3. Simulation and Experimental Results

To verify the effectiveness of the proposed method, the numerical simulation and optical experiment are carried out in this section. This work utilizes the DIV2K dataset to construct the training set for neural network training, comprising 700 training images and 100 test images (800 total). The training wavelength vector pool is set with three values of 473, 532, and 660 nm, corresponding with the optical setup. And the reconstructed distance vector pool is set with 11 equally spaced values in a range from 180 to 230 mm. The DWS-Net training is conducted on a workstation equipped with an Intel(R) Xeon(R) Gold 6226R CPU at 2.90 GHz (dual processors), 128 GB of RAM, and an NVIDIA RTX A6000 GPU (47.5 GB of VRAM), running the Windows 11 operating system. The model’s learning rate was set to 0.001, and training for 40 epochs took approximately 5 h.

To facilitate validation, the CGH parameters are the same both in the digital reconstruction simulation of the POH encoded by DWS-Net and the optical experiments for holographic displays, which are based on the holographic display prototype as shown in Fig. 4. The RGB light sources are provided by three lasers with wavelengths of 473, 532, and 660 nm. A polarizer is used to make sure there is a uniform polarization state for the illumination. The expanded beam is illuminated onto the SLM (HOLOEYE GAEA-2) for phase modulation, with a pixel pitch of 3.74 µm and a resolution of 3840×2160. The encoded POH is loaded on the SLM to modulate the wavefront of the incident light according to a pre-determined optical pattern. Finally, the recorded image is reconstructed at the preset plane captured by a digital camera model NIKON D7100. The digital simulation process corresponding to such an optical process uses angular spectrum diffraction propagation to produce a digitally reconstructed image.

Schematic diagram of the optical setup for the holographic display prototype.

Figure 4.Schematic diagram of the optical setup for the holographic display prototype.

3.1. Evaluation of POH Encoding for the Proposed Network

Because the proposed method is designed to encode a complex-value hologram into a POH, in general, only complex networks can accomplish this task. Therefore, we compare the proposed network with the CCNN and the layered phase learning network (LPLN) in the proposed strategy. Specifically, the comparison tests all three networks under the same input data, training strategies, network-parameter settings, and simulation environment to evaluate their performance in encoding the complex amplitude holograms. The test images for the comparison are two animals in the testing dataset of the DIV2K. The peak signal-to-noise ratio (PSNR) and structural similarity index measure (SSIM) are used as evaluation metrics.

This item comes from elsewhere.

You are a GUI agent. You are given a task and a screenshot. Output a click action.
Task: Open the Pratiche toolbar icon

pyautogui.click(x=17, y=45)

First, the digital simulation and optical reconstruction of the POHs encoded by different networks in different wavelengths are shown in Fig. 5, in which the reconstructed distance is fixed at 222 mm away from the hologram plane. To evaluate the impact of the image category/content on encoding quality, we selected four sets of images in our test set, and our models had different effects on textures, faces, or sparse geometric patterns. In order to facilitate the observation of the network’s joint encoding ability for full-color images, the simulation and optical reconstruction results of RGB channels for four different types of input images are digitally fused into color images. Because the energy ratio of the three channels of the optical experiment is not accurately adjusted, the results of the optical experiment are dark and purple. The PSNR and SSIM values for the three color channels are averaged and marked in Fig. 5. It is easy to find that the average PSNR and SSIM of the reconstruction encoded by the proposed DWS-Net remain at a better level compared with the CCNN and LPLN. Moreover, the encoding quality in each color channel and the equalization across different colors are better than those of the other two methods. However, the reconstruction quality of the encoding task by the traditional CCNN and LPLN is uneven. The joint full-color encoding effect of the traditional CCNN is reddish and purple, which proves that its encoding ability in the green channel is weaker than that of the red and blue channels. The joint full-color encoding effect of the LPLN is yellowish, which proves that its encoding ability in the blue channel is weak. These results confirm the improved reconstruction quality of the proposed DWS-Net in multi-wavelength complex amplitude hologram encoding and the robustness of the three channels.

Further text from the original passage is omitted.